To use the conda command, simply run ml anaconda. To install an environment, we recommend preparing an environment specification. For example, this environment installs Jupyter. For the reasons listed above, you cannot load the anaconda module at the same time as the python module.

dependencies:
  - python==3.8.3
  - jupyter
  - nb_conda_kernels
  - pip
  - pip:
    - pyyaml

Save this file as reqs.yaml and keep it with your lab notebook for later. To install or update your environment from the contents of this file, use the following command. Note that we have selected an explicit path, instead of a name, to install the environment. Named environments are installed to a hidden folder (~/.conda) while explicit paths allow us to see our environment.

ml anaconda
conda update env --file reqs.yaml -p ~/env-project-01

To use this environment, run the following commands. These should be included in any scripts or workflows that require this environment.

ml anaconda
conda activate ~/env-project-01

Note that you can use any path for your environment, but we recommend your home directory because it is optimized for code and backed up.

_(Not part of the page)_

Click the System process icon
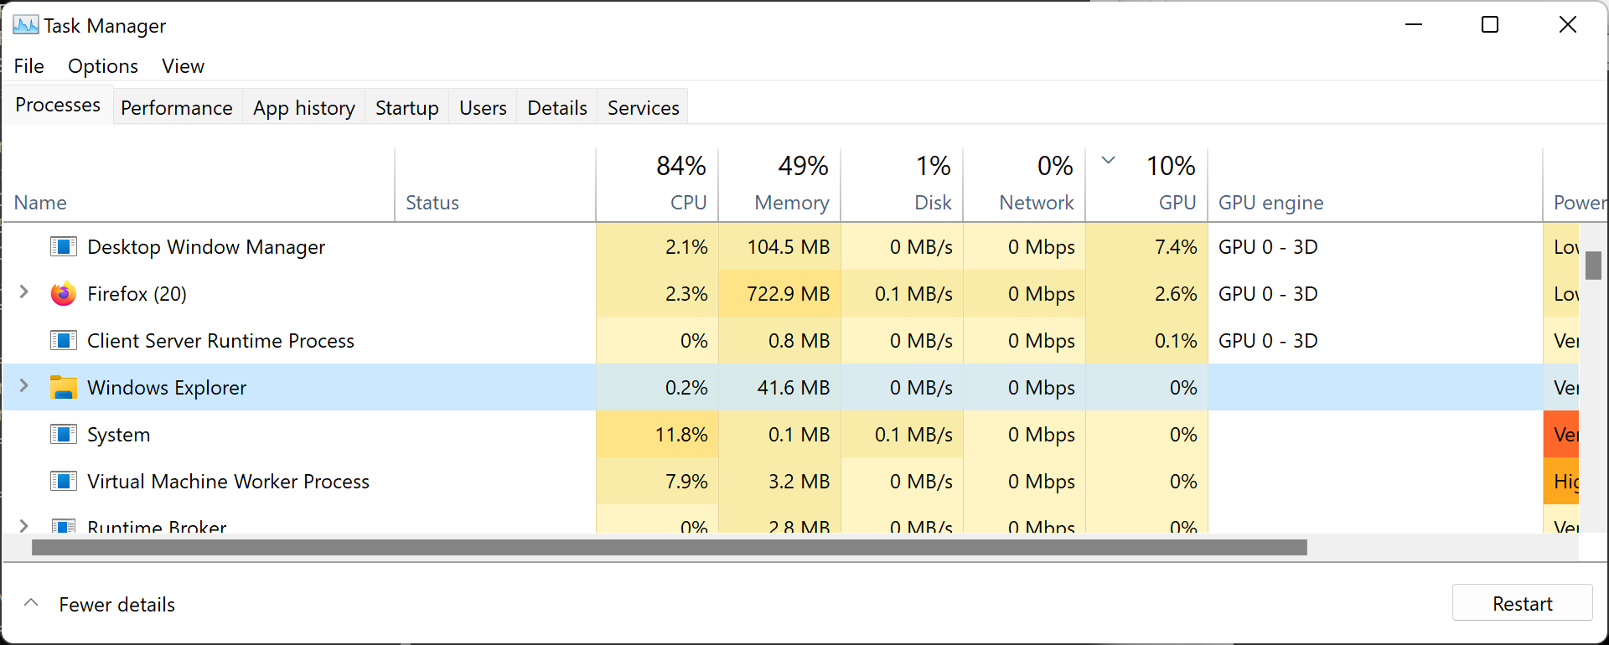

For reproducibility purposes, you should keep a copy of reqs.yaml for your records, and ideally avoid the use of conda install. Instead, update the reqs.yaml file and run the conda update env command above, to add packages. You can also remove packages according to the conda docs. In addition to the minimal instructions in reqs.yaml you should also run the following command to save a more detailed list.

conda env export -p ~/env > env_freeze.yaml

The resulting env_freeze.yaml file includes all of the required packages and their version numbers. It can be used to exactly reproduce your environment on another machine. Oftentimes we change our environments over time. The minimal reqs.yaml is somewhat future-proof if your packages have newer versions available, while the “frozen” version is a failsafe for reproducing your environment later on.

Scenario 6: Containers

If you cannot deploy your desired software using the methods above, you can use Singularity to deploy containers (including Docker containers). These provide the maximum level of customization.

Note that Singularity is not yet installed on RockFish. Documentation is pending installation.